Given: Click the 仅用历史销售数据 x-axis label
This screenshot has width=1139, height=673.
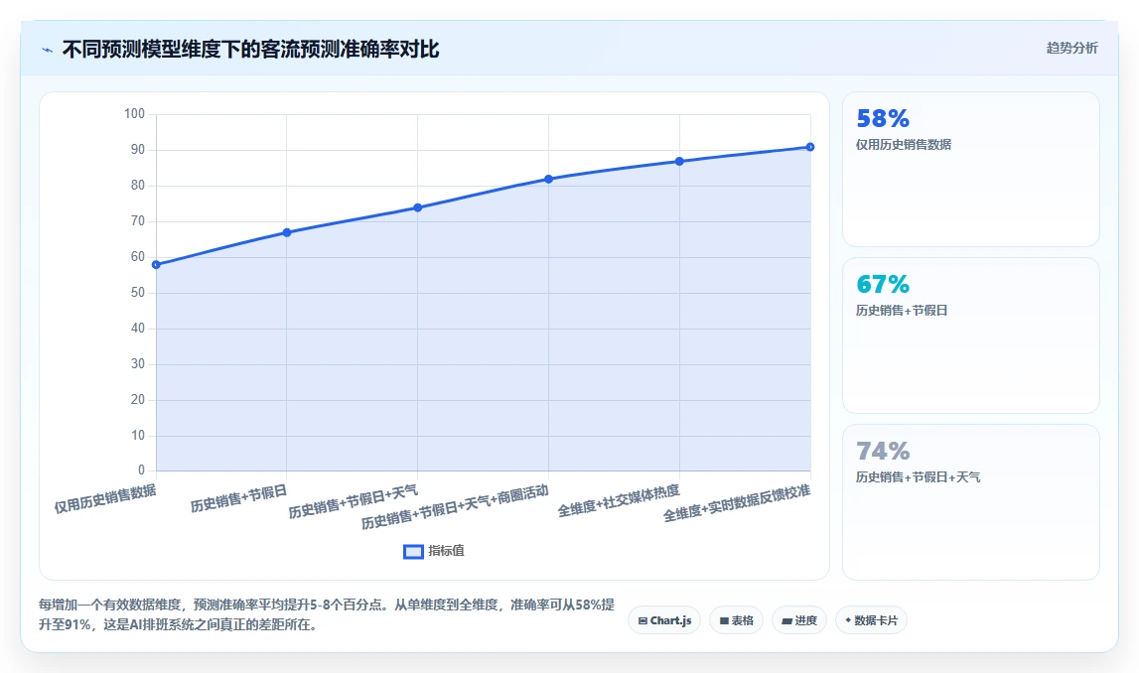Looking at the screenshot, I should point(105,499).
* * *
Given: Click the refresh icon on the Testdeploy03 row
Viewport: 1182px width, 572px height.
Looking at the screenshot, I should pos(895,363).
* * *
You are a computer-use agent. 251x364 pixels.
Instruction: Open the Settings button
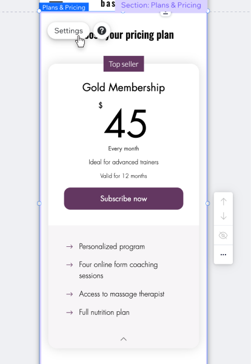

> _Required work_
Go to the line with "You are a computer-use agent. 251x364 pixels." in the entries above and repeat every line from there through the line with "Instruction: Open the Settings button", exactly and with no other text.

> _Exercise answer_
You are a computer-use agent. 251x364 pixels.
Instruction: Open the Settings button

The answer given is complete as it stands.